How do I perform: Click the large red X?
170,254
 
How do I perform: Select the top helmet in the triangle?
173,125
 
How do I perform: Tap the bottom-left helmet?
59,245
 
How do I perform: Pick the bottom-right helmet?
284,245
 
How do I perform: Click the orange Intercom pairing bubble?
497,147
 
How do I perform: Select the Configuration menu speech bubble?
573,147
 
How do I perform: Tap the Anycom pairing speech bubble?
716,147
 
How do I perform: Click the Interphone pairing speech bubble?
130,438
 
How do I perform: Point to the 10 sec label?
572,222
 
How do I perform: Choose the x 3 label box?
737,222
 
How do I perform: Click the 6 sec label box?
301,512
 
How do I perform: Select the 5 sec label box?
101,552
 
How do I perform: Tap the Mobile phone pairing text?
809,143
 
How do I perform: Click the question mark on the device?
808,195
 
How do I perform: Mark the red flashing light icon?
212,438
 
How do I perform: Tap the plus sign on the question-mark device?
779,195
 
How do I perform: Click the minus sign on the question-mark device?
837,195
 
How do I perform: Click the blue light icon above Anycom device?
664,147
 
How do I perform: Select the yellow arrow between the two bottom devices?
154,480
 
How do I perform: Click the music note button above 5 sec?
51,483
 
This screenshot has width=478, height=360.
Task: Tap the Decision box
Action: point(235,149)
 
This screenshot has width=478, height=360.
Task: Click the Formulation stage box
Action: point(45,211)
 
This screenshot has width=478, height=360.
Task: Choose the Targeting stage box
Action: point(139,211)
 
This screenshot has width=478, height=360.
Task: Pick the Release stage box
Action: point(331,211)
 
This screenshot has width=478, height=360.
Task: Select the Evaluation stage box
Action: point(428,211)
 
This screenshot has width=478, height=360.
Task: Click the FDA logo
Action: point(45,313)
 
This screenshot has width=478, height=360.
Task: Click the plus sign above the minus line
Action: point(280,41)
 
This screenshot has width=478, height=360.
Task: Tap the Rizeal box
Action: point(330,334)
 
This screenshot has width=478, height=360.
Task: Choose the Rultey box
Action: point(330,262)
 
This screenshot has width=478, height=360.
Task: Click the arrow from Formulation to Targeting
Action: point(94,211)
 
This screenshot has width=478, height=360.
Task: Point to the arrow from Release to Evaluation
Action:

Description of the task: Could you reproduce the data from the line holding "How do I perform: Click the minus" through the line holding "Action: point(428,211)", inclusive, replacing "stage box" with "step box" and leaving everything else unchanged?

Completed exercise:
How do I perform: Click the minus sign on the question-mark device?
837,195
 
How do I perform: Click the blue light icon above Anycom device?
664,147
 
How do I perform: Select the yellow arrow between the two bottom devices?
154,480
 
How do I perform: Click the music note button above 5 sec?
51,483
 
This screenshot has width=478, height=360.
Task: Tap the Decision box
Action: point(235,149)
 
This screenshot has width=478, height=360.
Task: Click the Formulation step box
Action: point(45,211)
 
This screenshot has width=478, height=360.
Task: Choose the Targeting step box
Action: point(139,211)
 
This screenshot has width=478, height=360.
Task: Pick the Release step box
Action: point(331,211)
 
This screenshot has width=478, height=360.
Task: Select the Evaluation step box
Action: point(428,211)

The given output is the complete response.